At the mikveh the woman prepares herself by bathing, brushing her teeth, cleaning under her nails, removing all jewelry, and so forth, to make sure that her body is perfectly clean before entering the waters. She then goes into the water and immerses, and recites a prescribed blessing. The procedure is similar for a woman who has given birth. Until the woman returns from the mikveh, Jewish law bans all sexual contact, and mandates that the couple should refrain from any contact that might stir sexual feelings.

Today, observance of the traditional strictures and the post-menstrual immersion in a mikveh are common among Orthodox Jews, much less common (but growing) among Conservative Jews, and quite unusual in the more liberal religious communities.

Menstruation and “Family Purity” (Tohorat ha-Mishpacha by Rabbi Alana Suskin, available at http://www.jewishvirtuallibrary.org/jsource/Judaism/niddah.html.

Now, if Rabbi Suskin correctly relates the additional restrictions of the Talmud, the consequences would be abstaining from intercourse during a period when conception was unlikely, though not the entire period when conception was unlikely. Thus, the likelihood that intercourse would occur during a period of fertility is enhanced by this practice.

Bill R. wrote:

>>>If this reasoning is sound (and I sincerely welcome your comments and criticism), then it would seem that what we refer to as NFP is acceptable, provided that it is never used as a means to forego all conception.<<<

I think that goes too far.

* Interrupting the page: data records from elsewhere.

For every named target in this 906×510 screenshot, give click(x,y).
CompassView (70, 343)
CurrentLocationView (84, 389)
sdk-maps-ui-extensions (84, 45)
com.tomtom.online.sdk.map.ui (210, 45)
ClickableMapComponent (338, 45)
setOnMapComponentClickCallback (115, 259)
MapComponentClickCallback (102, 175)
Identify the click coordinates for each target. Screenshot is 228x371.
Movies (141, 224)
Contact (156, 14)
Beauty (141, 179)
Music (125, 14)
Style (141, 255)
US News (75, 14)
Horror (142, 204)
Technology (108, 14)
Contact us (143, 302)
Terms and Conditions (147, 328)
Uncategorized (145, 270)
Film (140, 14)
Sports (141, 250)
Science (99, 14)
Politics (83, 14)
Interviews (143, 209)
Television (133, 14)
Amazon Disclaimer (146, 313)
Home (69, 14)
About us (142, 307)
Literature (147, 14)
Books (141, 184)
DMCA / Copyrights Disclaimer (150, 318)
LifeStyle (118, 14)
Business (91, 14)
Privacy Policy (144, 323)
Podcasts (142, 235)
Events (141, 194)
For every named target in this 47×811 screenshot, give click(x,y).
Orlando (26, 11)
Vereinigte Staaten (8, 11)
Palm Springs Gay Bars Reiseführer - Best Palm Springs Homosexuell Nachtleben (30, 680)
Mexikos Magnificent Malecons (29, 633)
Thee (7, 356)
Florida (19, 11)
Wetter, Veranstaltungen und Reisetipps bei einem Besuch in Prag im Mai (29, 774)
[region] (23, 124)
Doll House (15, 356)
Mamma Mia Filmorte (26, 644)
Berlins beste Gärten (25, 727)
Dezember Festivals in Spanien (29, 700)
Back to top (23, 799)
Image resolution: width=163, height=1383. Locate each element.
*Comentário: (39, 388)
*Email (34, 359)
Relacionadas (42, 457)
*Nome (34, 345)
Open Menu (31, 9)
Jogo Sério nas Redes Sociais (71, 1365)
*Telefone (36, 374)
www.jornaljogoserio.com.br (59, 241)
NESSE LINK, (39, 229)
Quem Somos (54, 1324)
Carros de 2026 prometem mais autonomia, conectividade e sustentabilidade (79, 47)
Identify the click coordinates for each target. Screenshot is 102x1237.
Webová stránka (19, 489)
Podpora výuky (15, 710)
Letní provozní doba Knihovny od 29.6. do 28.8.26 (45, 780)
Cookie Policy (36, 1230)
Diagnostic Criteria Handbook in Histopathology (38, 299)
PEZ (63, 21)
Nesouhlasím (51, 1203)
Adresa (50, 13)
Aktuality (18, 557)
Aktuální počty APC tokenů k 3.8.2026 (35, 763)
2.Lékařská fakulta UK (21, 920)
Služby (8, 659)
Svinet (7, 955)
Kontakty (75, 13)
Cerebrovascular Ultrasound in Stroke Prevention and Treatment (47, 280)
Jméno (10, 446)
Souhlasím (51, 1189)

There must be a real and compelling reason to close oneself to God's blessing of children.

There is no indication in the Parable of the Talents that the one who invested his talents and received a small return deliberately invested in such a way as to limit his return. Perhaps God chose to limit the size of his blessing or perhaps he was not as competent an investor as the one who received the larger return. Nor is there any indication that once the moderately successful investor received his small return, he hid his original talent and the ones he made just as the one who made no investment from the outset hid his talent without seeking any return. For all we can tell from the parable, God more richly blessed on investor than the other. We have no indication that either quit investing before the time came for them to report on their return.

Thus, to return to the subject under discussion, the lesson to be learned is that both those who followed the Lord's command to invest their talents received a reward -- a blessing from Him. The one who had what little he had taken away was the one who feared to invest his talent. That is, if we are obedient to God's command to be fruitful and multiply and if our actions demonstrate our trust in His word that children are a blessing and blessed is the man whose quiver if full of them, then He will bless us according to His wisdom and mercy with however many children He chooses. If we are not obedient and if our actions show a lack of trust, we will have even what little we have taken from us and given to those who, in the words of the old hymn, trust and obey. That doesn't mean that our children will die; it may mean that they will demonstrate the same lack of openness to us and our needs in our old age that we demonstrated toward their would-be siblings in our young age.

(As I typed this, I couldn't help but think of the declining mainline denominations, most of whose members have had very small families during the past several decades -- a point of pride apparently for some, including the current head of the TEC -- and who have seen their numbers dwindle not only as their older members die off, but as the children of their small families either become Evangelicals, Catholics or Orthodox or abandon the faith altogether. What little they had has been taken away. That is the natural decline caused by their contracepting members has been exacerbated by the mass defection of what children they did have.)